China morning round-up: Inflation and economy discussed

A customer pays for her vegetables at a market in Beijing, 12 January 2012
Image caption Food prices is one of the factors that drives up inflation in China

Newspapers across China discuss the country's economic prospects on Friday as inflation data for the past year was released.

China's consumer price inflation rate for December 2011 is 4.1%, while the annual rate is 5.4%, the government revealed.

The downward trend for monthly inflation is expected to continue, says the Overseas Edition of the People's Daily, while China Daily hints that this may lead to policy changes by the Chinese government aimed at promoting growth.

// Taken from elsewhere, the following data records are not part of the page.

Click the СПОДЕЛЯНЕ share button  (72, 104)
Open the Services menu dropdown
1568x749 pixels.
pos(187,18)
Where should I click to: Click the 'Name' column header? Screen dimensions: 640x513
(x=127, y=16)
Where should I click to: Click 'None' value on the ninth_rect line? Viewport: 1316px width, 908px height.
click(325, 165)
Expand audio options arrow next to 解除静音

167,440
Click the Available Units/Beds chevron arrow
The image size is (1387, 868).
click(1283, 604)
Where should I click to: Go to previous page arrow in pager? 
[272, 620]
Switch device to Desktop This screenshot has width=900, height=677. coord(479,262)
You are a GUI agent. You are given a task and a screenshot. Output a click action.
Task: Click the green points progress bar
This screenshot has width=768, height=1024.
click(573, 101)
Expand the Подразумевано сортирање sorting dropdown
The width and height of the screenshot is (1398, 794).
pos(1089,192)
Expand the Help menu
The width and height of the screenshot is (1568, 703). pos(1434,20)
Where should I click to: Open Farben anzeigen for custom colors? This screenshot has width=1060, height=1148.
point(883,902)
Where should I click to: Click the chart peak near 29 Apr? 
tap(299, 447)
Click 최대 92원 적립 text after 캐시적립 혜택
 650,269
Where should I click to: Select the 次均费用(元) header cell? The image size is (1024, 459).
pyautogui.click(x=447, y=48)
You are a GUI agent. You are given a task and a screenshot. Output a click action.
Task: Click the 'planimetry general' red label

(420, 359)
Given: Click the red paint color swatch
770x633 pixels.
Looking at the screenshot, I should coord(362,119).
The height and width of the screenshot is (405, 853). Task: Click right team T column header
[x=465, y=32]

Beijing News points out that the annual rate may indicate a failure by the government to meet its target for curbing inflation, which was set at 4%.

Another story that occupies many front pages - including that of the People's Daily's domestic version - is President Hu Jintao's Spring Festival meeting with army veterans, where the president conveyed his wishes for good health and long life to the veterans.

National papers also cover the visit by Mongolian foreign minister Gombojab Zandanshatar.

The People's Daily reported on the minister's meeting with Zhou Yongkang, a Politburo member of the Communist Party who looks after security and legal affairs, while China Daily reports on Mongolia's wish to boost bilateral co-operation in areas such as mining.

China Daily also reports that a meeting by senior officials of China and ASEAN member states on the South China Sea issue is to be kicked off in Beijing on Friday.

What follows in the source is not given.